---------- Material for this exercise
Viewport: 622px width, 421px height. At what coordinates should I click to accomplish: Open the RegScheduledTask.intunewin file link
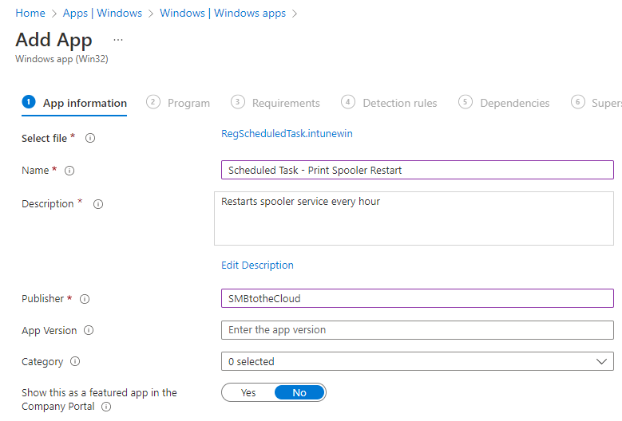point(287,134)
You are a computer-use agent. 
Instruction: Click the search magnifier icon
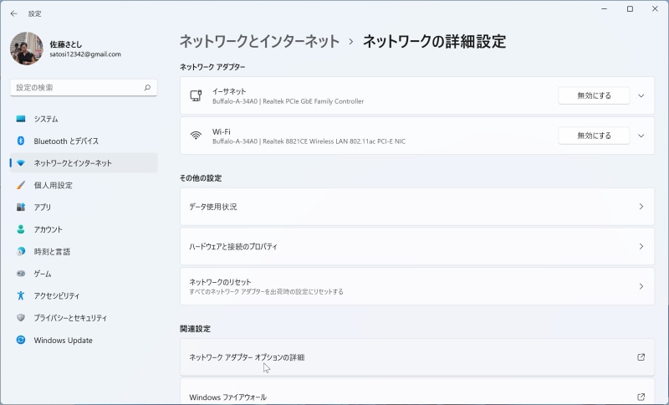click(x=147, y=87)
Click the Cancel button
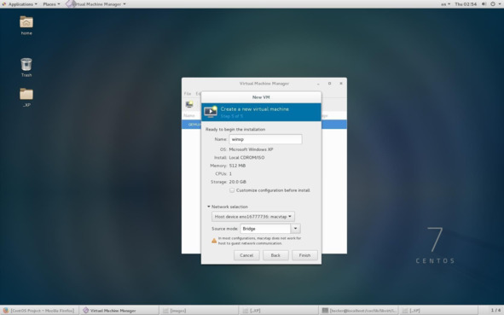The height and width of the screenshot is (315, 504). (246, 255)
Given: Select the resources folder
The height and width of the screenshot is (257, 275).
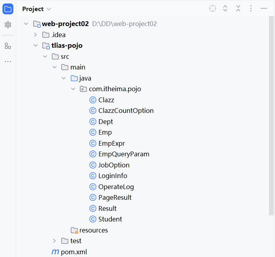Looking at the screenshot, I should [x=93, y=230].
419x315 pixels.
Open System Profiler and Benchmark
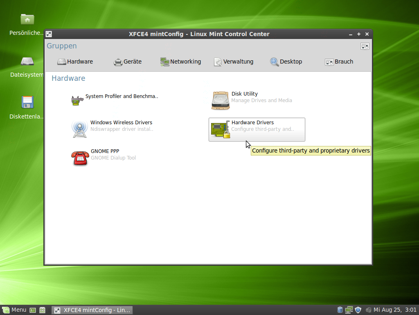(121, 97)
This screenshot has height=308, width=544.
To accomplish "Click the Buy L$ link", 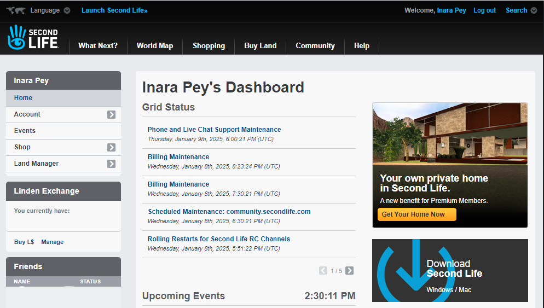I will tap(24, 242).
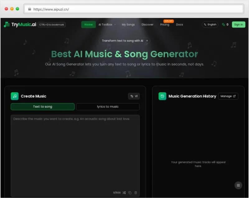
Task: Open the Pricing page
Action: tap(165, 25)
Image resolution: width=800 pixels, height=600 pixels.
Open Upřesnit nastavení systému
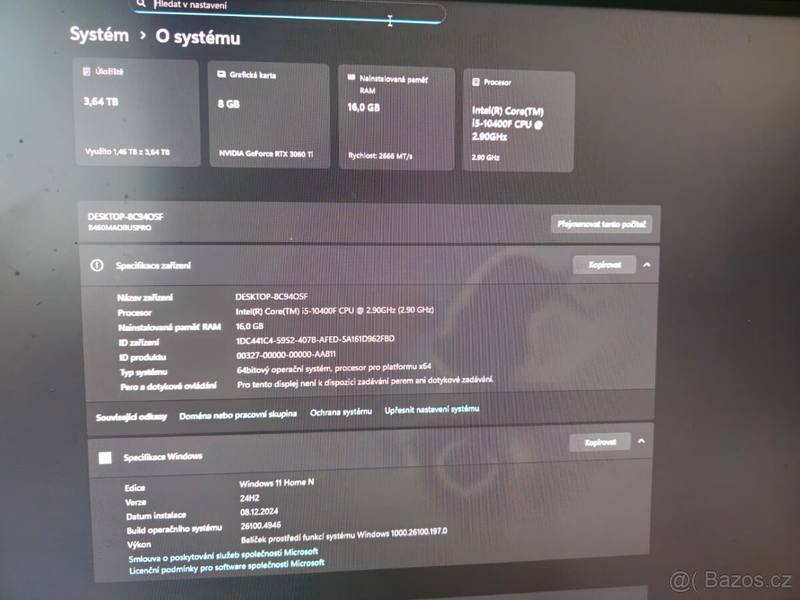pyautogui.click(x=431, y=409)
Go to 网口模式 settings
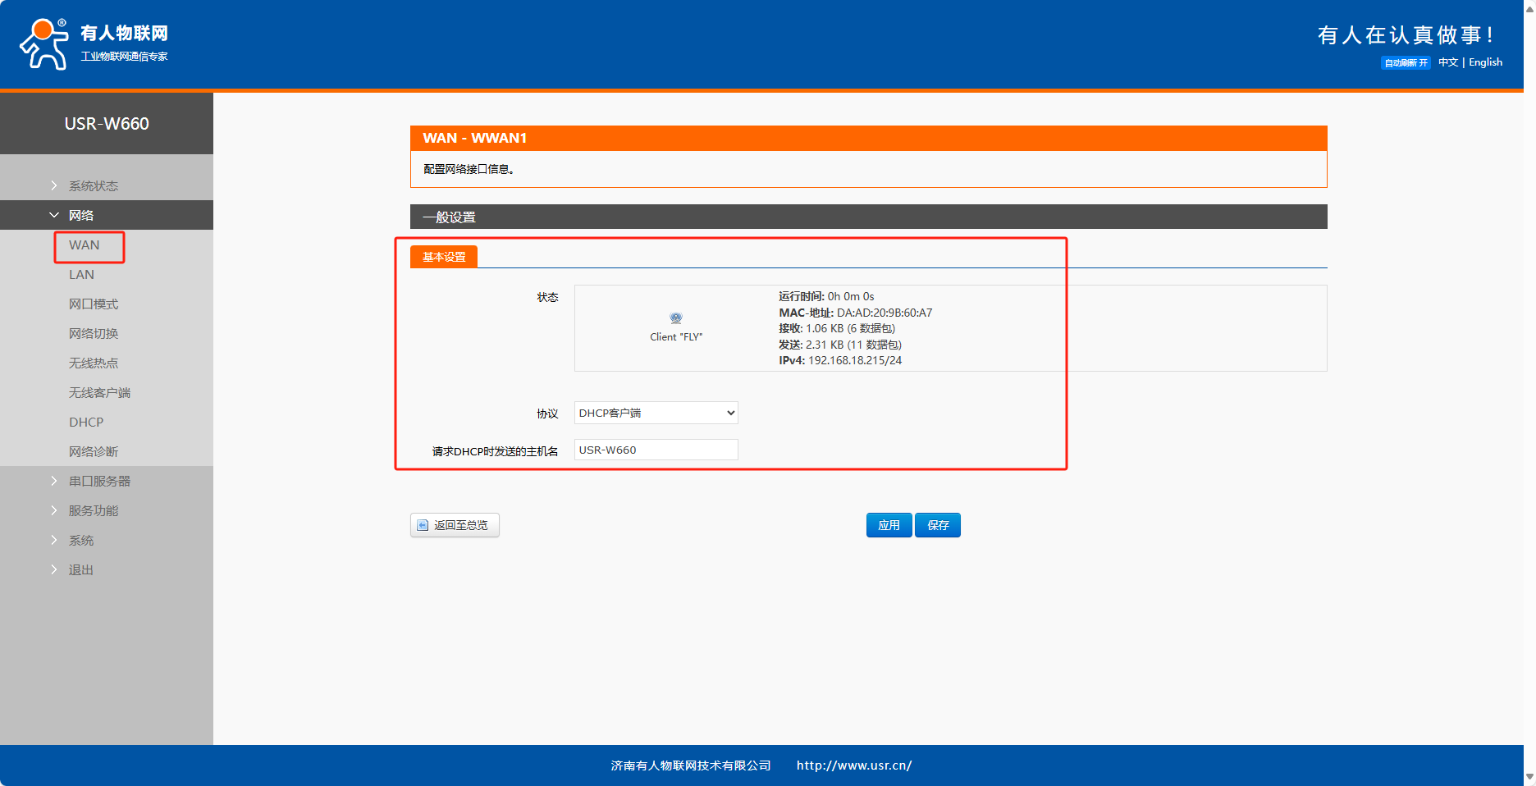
--------------------
---------- Material for this exercise
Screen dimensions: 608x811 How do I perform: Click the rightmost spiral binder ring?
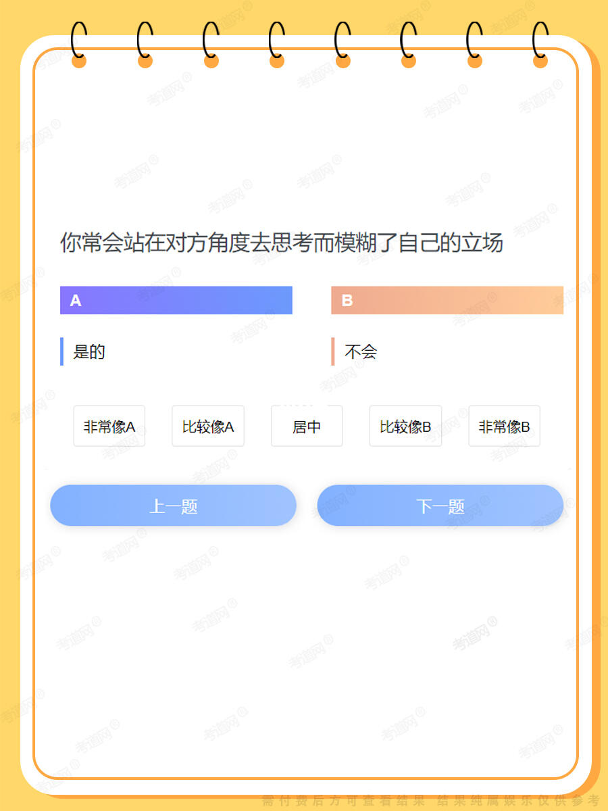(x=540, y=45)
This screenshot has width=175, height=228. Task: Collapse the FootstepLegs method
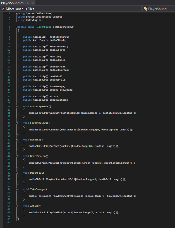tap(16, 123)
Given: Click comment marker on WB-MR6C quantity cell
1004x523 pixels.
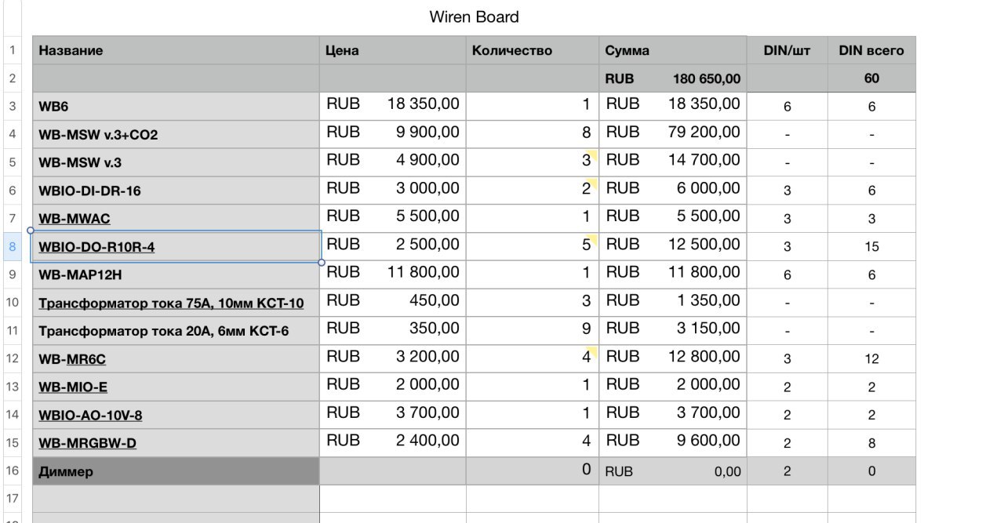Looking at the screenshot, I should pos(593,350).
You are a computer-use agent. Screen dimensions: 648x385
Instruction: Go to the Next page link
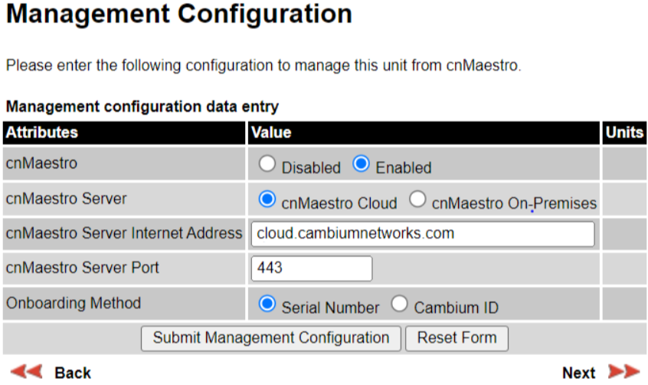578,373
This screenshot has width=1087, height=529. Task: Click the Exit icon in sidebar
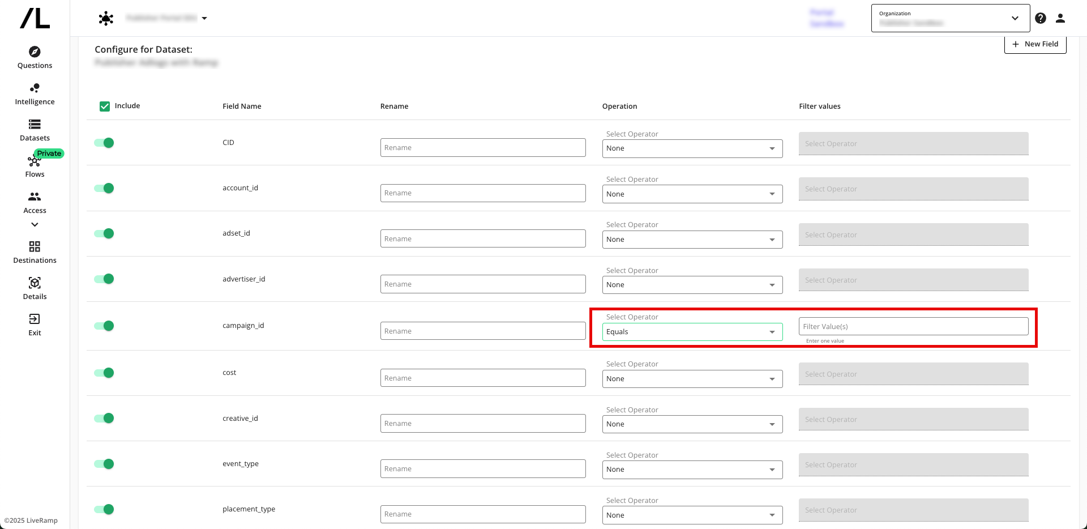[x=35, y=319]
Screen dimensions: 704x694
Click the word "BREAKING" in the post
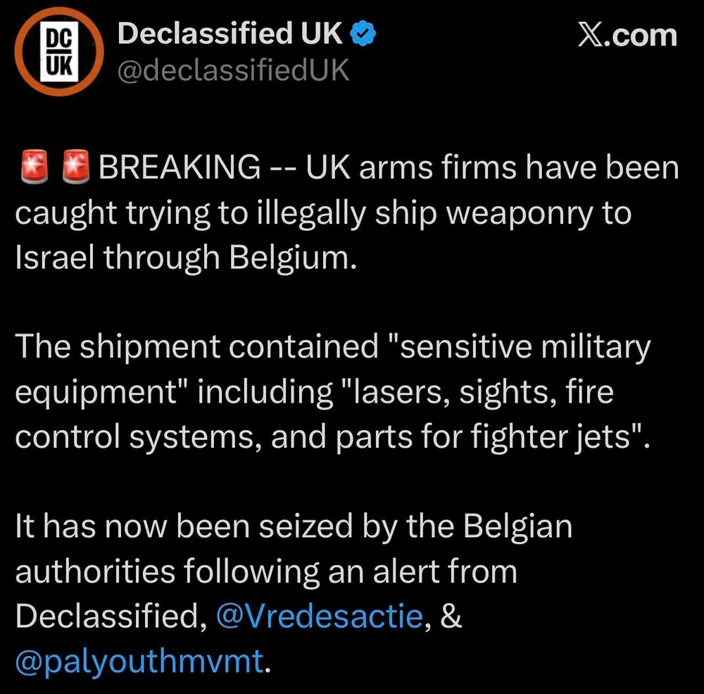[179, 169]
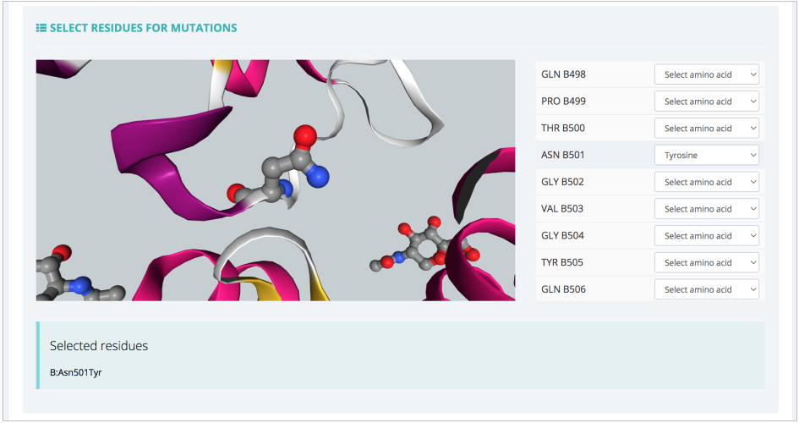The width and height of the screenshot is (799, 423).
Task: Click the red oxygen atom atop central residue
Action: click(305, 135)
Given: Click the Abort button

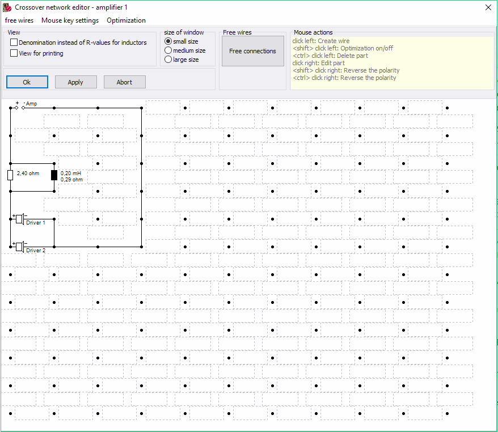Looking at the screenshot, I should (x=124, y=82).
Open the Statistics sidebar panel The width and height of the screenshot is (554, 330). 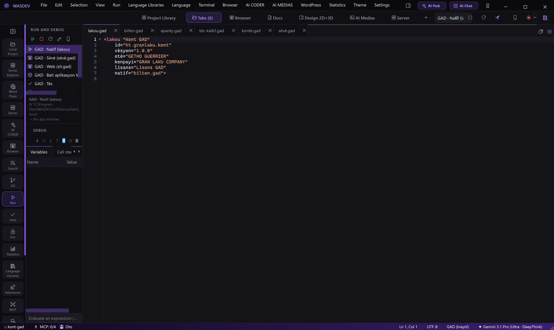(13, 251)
--------------------
Work request:
What belongs in the answer is each line above from the line with "Viewport: 622px width, 421px" to the line with "Given: Select the resources folder", inclusive, reproduced exactly and free of pictures.

Task response:
Viewport: 622px width, 421px height. At what coordinates should I click to accomplish: Open the RegScheduledTask.intunewin file link
point(287,134)
You are a computer-use agent. 
Instruction: Click the search magnifier icon
click(x=147, y=87)
Click the Cancel button
The height and width of the screenshot is (315, 504). (246, 255)
Given: Select the resources folder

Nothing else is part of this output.